→ Entries taken from a collection

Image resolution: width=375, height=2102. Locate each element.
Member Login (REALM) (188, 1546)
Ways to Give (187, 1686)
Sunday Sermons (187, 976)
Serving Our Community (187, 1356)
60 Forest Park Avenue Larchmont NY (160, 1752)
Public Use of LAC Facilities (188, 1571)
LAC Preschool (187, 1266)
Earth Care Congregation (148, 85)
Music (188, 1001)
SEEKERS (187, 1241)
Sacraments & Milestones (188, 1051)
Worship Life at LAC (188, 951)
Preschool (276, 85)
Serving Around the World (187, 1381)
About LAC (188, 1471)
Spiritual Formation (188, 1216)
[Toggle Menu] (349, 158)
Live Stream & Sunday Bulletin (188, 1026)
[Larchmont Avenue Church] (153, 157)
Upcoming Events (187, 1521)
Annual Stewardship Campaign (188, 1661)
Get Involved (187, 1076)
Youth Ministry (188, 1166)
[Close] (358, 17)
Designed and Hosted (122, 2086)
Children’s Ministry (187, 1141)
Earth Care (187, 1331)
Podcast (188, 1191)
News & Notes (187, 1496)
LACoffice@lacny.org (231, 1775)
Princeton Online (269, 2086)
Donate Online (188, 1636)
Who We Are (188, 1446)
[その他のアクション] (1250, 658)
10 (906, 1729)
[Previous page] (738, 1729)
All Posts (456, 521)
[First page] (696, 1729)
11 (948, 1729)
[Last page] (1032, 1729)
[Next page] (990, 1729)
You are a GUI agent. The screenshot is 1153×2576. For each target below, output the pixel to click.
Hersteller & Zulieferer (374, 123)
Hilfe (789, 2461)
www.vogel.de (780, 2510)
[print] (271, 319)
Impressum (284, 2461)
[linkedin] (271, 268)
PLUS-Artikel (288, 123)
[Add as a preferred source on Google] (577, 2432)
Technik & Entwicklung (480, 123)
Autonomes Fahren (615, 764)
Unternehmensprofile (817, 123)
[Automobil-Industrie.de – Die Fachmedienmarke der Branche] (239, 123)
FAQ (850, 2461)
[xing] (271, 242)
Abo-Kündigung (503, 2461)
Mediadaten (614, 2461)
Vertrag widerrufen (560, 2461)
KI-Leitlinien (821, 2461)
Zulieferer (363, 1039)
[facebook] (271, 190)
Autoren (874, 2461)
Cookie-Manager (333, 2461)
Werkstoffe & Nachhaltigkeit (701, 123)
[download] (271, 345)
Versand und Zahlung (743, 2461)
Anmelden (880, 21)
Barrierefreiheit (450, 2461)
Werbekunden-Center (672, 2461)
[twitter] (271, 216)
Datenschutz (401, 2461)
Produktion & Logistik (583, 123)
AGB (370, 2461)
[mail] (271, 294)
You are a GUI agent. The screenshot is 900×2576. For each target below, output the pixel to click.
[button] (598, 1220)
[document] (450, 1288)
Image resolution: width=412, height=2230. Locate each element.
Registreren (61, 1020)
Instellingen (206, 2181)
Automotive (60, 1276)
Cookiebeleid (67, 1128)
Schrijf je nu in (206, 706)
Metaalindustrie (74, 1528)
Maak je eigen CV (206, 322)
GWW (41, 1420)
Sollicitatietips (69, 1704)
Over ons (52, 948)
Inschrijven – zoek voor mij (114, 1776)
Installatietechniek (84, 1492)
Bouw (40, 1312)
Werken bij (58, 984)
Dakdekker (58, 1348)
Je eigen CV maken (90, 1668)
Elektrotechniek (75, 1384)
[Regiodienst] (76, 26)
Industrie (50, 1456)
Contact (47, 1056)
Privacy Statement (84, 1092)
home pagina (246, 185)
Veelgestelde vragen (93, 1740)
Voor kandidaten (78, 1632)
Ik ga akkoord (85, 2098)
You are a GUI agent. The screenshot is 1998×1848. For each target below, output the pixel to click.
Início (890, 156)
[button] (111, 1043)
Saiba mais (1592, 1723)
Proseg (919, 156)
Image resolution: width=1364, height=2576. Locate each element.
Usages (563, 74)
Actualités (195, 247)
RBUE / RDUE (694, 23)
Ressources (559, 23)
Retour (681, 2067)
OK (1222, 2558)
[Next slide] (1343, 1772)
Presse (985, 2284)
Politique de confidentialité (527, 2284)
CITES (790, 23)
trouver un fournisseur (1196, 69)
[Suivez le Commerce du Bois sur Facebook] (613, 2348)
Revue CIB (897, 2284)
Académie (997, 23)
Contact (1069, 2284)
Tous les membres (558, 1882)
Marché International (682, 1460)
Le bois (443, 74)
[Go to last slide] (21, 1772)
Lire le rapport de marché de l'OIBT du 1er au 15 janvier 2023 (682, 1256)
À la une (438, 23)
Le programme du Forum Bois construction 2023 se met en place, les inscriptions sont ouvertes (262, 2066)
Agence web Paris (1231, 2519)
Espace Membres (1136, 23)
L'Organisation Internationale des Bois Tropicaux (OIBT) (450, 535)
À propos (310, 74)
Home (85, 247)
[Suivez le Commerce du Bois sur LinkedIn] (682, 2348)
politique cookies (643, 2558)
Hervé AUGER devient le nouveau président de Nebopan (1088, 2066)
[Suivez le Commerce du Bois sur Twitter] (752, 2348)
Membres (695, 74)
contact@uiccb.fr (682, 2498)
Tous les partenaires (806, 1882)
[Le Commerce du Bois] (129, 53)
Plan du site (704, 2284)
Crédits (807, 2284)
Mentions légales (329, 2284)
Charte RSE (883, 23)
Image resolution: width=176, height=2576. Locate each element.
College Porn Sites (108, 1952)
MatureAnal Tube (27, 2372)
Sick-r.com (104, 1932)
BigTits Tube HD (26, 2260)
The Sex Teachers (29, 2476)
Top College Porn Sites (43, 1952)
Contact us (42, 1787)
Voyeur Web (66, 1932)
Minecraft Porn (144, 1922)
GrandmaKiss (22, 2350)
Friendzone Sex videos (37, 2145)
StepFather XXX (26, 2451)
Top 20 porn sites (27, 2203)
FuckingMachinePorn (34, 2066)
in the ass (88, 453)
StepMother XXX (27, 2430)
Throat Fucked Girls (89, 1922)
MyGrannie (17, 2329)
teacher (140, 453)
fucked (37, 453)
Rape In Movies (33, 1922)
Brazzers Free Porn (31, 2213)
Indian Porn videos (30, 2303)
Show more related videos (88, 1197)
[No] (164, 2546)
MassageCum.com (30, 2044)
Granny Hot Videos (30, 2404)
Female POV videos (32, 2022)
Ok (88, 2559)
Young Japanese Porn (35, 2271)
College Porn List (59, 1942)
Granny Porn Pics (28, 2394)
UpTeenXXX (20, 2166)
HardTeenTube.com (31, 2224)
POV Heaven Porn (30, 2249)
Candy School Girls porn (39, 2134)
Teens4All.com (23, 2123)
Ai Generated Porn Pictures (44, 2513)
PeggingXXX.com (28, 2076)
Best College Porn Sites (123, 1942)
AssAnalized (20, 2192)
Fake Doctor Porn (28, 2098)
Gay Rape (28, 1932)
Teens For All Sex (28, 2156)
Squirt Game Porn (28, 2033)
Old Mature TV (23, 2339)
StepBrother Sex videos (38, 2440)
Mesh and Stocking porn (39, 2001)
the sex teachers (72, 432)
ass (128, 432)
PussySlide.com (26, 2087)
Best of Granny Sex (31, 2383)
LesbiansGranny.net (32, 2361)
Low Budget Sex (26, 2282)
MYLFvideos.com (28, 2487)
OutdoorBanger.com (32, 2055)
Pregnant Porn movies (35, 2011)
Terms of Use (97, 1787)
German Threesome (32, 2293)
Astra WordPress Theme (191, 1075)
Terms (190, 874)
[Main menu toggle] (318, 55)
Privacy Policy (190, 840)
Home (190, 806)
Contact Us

→ WHAT NEEDS TO BE DONE
Your answer should be the exact lines above from the one with "LAC Preschool (187, 1266)" through the one with "Annual Stewardship Campaign (188, 1661)", both included, and nothing besides.

→ SOLUTION TO THE PROBLEM
LAC Preschool (187, 1266)
Earth Care Congregation (148, 85)
Music (188, 1001)
SEEKERS (187, 1241)
Sacraments & Milestones (188, 1051)
Worship Life at LAC (188, 951)
Preschool (276, 85)
Serving Around the World (187, 1381)
About LAC (188, 1471)
Spiritual Formation (188, 1216)
[Toggle Menu] (349, 158)
Live Stream & Sunday Bulletin (188, 1026)
[Larchmont Avenue Church] (153, 157)
Upcoming Events (187, 1521)
Annual Stewardship Campaign (188, 1661)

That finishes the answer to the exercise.